The world feels very wrong right now. Between shootings, terrorism, and the horrible people that are governing our country with seemingly no ethics or empathy whatsoever. I’ve been trying to write a review of this book for a while, and it’s especially relevant right now with this week’s acquittal of Philando Castile. On top of everything that’s going on, The Hate U Give is a tough read, but it’s also a must read. I want everyone to read this book.
I wouldn’t normally say that about a book, because there’s no book that everyone will experience the same way. But The Hate U Give was incredible, and so very important, and I felt I was changed for having the experience of reading it.
Sixteen year old Starr Carter lives with her family in a mostly black, low-income neighborhood called Garden Heights. Everyone Starr knows has some connection to the local gangs, and getting sucked into them seems almost inevitable. Starr’s parents enroll her in a mostly white high school with better educational opportunities. She’s made some good friends at the school, but they don’t really know the real Starr. And she’s let her childhood friendships lapse because she’s not really herself with them either.

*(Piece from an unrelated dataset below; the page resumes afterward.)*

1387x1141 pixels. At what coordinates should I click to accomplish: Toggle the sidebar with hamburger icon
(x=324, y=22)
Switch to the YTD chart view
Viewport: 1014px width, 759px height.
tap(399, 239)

Starr is talked into attending a neighborhood party which takes a frightening turn when shots are fired. Starr gets a ride from her friend Khalil, a boy she’s always been close to. When they’re stopped by police for a broken taillight, Starr remembers the rules her father has drilled into her… no sudden moves, no arguments, hands in plain sight. Starr learned at an early age to fear being pulled over, and this time her fear is justified.
Sadly, despite the videos and protests over police shootings, nothing is changing. Yesterday morning I watched the new footage of the Castile shooting that was released and it was devastating. This book puts you right in the passenger seat of that experience.
Thomas really helps us to feel everything that Starr goes through, from the horrific experience with the police, to navigating adulthood in her school and community, to coming to terms with who she is and wants to be. It’s not just a book about police brutality or racism, although it’s both of those. Starr and her family wrestle with what it means to be black, and there are few easy answers. Thomas deftly blends important political statements with a complex and very real story about family, friendship, and the place we call home.
There’s so much in this book that made me think — and feel. One thing I’ve thought a lot about since reading this book is how much I hold back from talking about race because as a white person, I’m sure I’ll say the wrong thing. I say stupid things all the time, but I would hate to say something offensive (and yet I’m sure I have). Starr has a good friend who hurts her with racially insensitive comments and actions. When Starr has the courage to confront her friend, she’s looking for an apology, but she gets anger and defensiveness instead. I think about being that person (say, mixing up two people’s names who are the same race, or making a reference to fried chicken, as in this book) and how I would feel if I was called on it. I know I have inherent biases, and I try to be mindful of them. But these are hard conversations to have, and to have honestly.
I also thought a lot about how working-class rural whites are described in books like Hillbilly Elegy and Strangers in Their Own Land as feeling like black people get all these privileges. I realize these communities have their own problems and they’re angry for a reason. And yet, if you’re black, your life is at risk just for wearing a hoodie or driving a car. Or as Trevor Noah commented recently, for anything at all.
Starr’s voice felt really authentic to me, to the extent I can judge at least. Sometimes Starr talks the way I remember talking as a teenager, although of course she comes from a different community and a different generation. Thomas manages to make Starr feel sixteen years old without ever sounding childish. This is YA literature that doesn’t talk down to its readers.
There’s so much I want to say about this book. Even if you don’t usually read YA fiction, you should read this. Thomas’ first novel tells a powerful, important story in a way that’s never preachy or oversimplified. Just raw, honest emotion that had me crying and cheering for Starr again and again.